───── Records for the exercise

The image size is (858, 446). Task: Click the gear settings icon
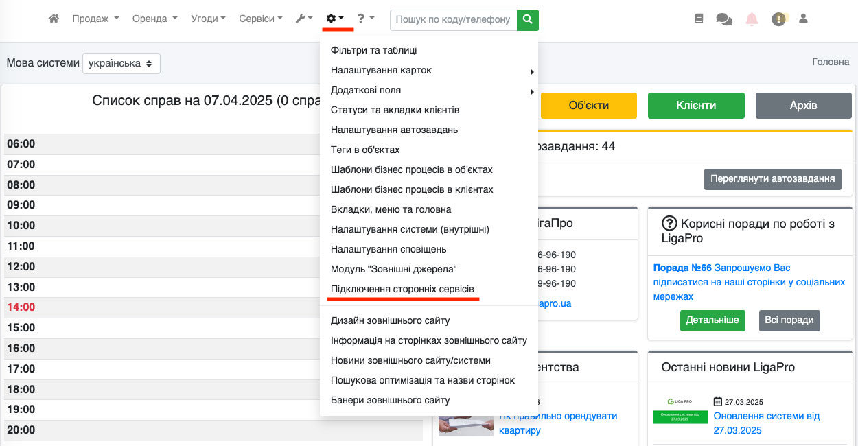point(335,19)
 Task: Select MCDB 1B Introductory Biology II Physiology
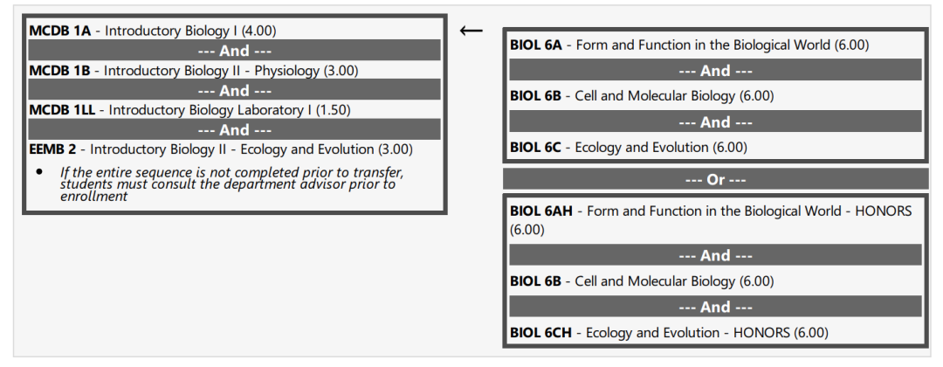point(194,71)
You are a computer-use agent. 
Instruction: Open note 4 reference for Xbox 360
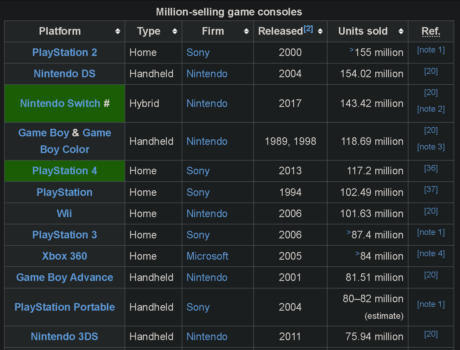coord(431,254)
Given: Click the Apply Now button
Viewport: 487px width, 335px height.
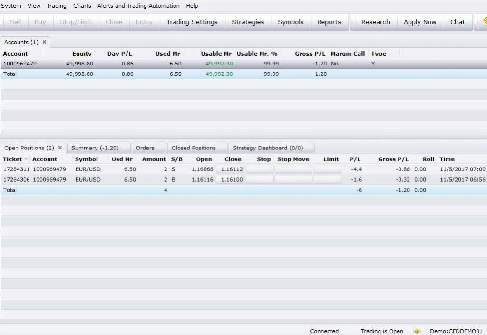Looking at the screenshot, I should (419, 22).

──────────
───── Records for the exercise

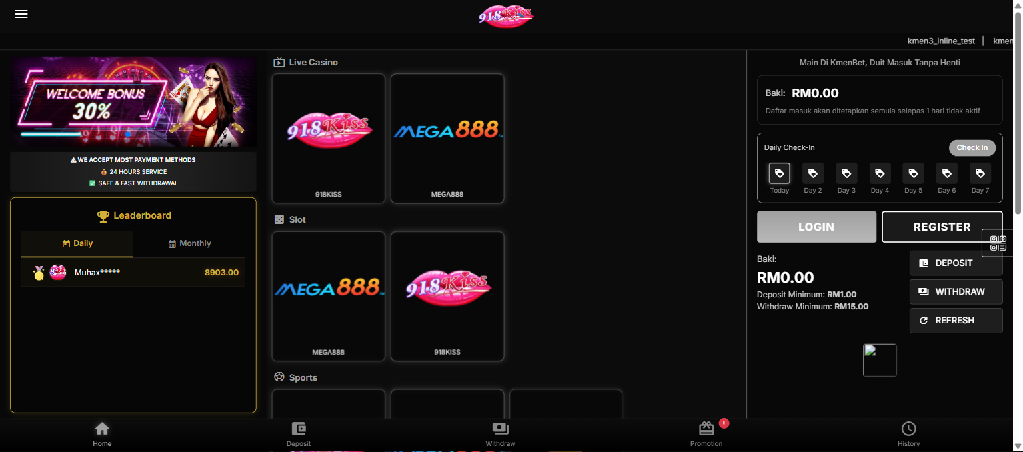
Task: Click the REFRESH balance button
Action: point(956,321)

──────────

Exercise prompt: Rewrite the records from the line containing "The image size" through the line containing "coord(431,254)" as a numbered list, skipping blank lines and leaving out the pictures.

Solution to the exercise:
1. The image size is (858, 446). Task: Click the gear settings icon
2. point(335,19)
3.  Task: Select MCDB 1B Introductory Biology II Physiology
4. point(194,71)
5. You are a computer-use agent. 
6. Instruction: Open note 4 reference for Xbox 360
7. coord(431,254)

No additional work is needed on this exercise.